In those days the United States Senate was led by a flinty Montanan, a former Butte copper miner who became a university history professor and eventually majority leader.
Mike Mansfield was a Senate “institutionalist,” meaning he literally dedicated his 24-year career to elevating the institution he led, and he was always protecting the Senate’s prerogatives and reputation.
When it became impossible to avoid questions of whether Watergate’s crimes reached the White House and were perhaps being covered up by officials in the government, Mansfield acted in the interest of the Senate and the nation.
He went to Republican leader Hugh Scott of Pennsylvania and proposed a select committee to investigate. Scott agreed. Then Mansfield made one of the most consequential decisions of his consequential career – he selected a drawling, elderly North Carolina constitutional lawyer by the name of Sam Ervin to chair the committee.
Ultimately, the Senate vote to create the committee was unanimous, but only after Republicans tried to get a committee divided equally among GOP members and Democrats – Democrats held a healthy majority in the Senate at the time. Florida Republican Edward Gurney – shades of current Republican congressional tactics – attempted unsuccessfully to broaden the investigation to include the 1964 and 1968 presidential campaigns. The focus would be Watergate.
Ervin was no one’s idea of telegenic. His fleshy face sported big jowls and a double chin. His white hair was often untamed. His black horned rim glasses perched uneasily on a big nose. Ervin was a throwback, a conservative southern Democrat and dead-end segregationist suspicious of too much government and too much racial equality.
But Ervin also revered the Senate and the Constitution, particularly that concept that no one is above the law. Importantly for Mansfield, Ervin was in his last term. He wasn’t running for anything.
Mansfield surrounded ol’ Sam with what appeared to many at the time to be a lackluster group of Senate second-stringers, but they had been selected with purpose. None had national political ambitions that might get in the way of a serious investigation of serious crimes.

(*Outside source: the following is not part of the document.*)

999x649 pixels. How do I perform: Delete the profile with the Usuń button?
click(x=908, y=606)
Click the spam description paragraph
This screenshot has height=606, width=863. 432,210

Ervin’s investigation became critical to unraveling Watergate and forcing a presidential resignation.
Republicans, meanwhile, selected a handsome, articulate senator from Tennessee by name of Howard Baker to co-chair the Watergate committee. Baker was the son-in-law of the legendary Senate Republican leader, Everett Dirksen, who had operated in a highly cooperative, bipartisan way with Senate Democrats, especially Mansfield.
Still, it was widely expected that Baker would be a loyal defender of President Richard Nixon, whose role in Watergate was always at the center of the investigation. And for a long time Baker was a defender. And then he wasn’t.

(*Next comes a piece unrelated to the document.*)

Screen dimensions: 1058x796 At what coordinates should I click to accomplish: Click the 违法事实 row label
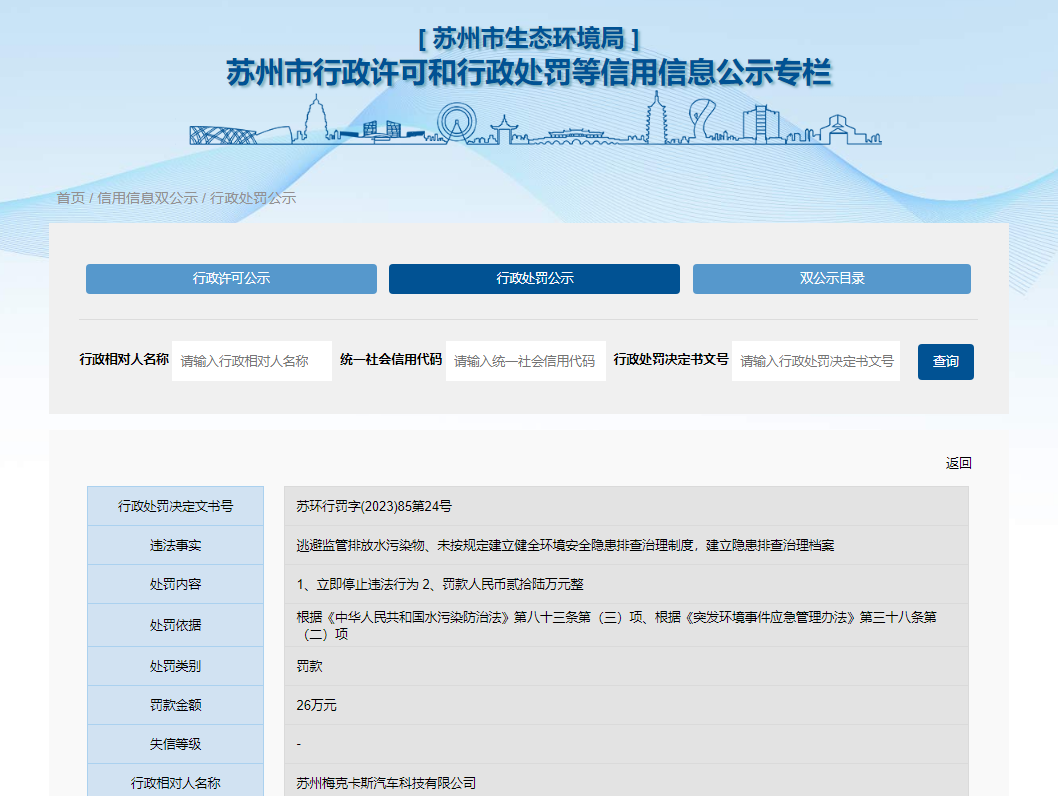tap(175, 546)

On June 29, 1973, Baker asked a simple question of former White House counsel John Dean that came to define Baker’s Senate career. Dean had been fired by Nixon and was now cooperating with the Senate committee.

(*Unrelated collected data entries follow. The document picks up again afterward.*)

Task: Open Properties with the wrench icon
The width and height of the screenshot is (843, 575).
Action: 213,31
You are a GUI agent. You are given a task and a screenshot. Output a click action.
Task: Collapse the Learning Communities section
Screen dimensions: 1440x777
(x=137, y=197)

“My primary thesis is still,” Baker asked, “what did the president know, and when did he know it?”
Baker posed the question believing he was helping Nixon, who had repeatedly denied knowledge of the Watergate break in or any effort to cover it up. He was hoping the question would exonerate Nixon, or at least make the issue one of Nixon’s word against Dean’s.
But Baker did not yet know there were tapes – many tapes – of Nixon’s conversations with White House aides orchestrating the cover up, including trying to get the CIA involved.
All this history is worth remembering in light of the increasingly apparent role of the former president in stimulating many of his followers to attack the U.S. Capitol on January 6. No Watergate analogy is perfect, but Donald Trump clearly egged on the attackers, delayed responding to the chaos aimed at Congress and his own vice president, and is now attempting to use every avenue to prevent the fully story from coming out. It’s very Nixon-like.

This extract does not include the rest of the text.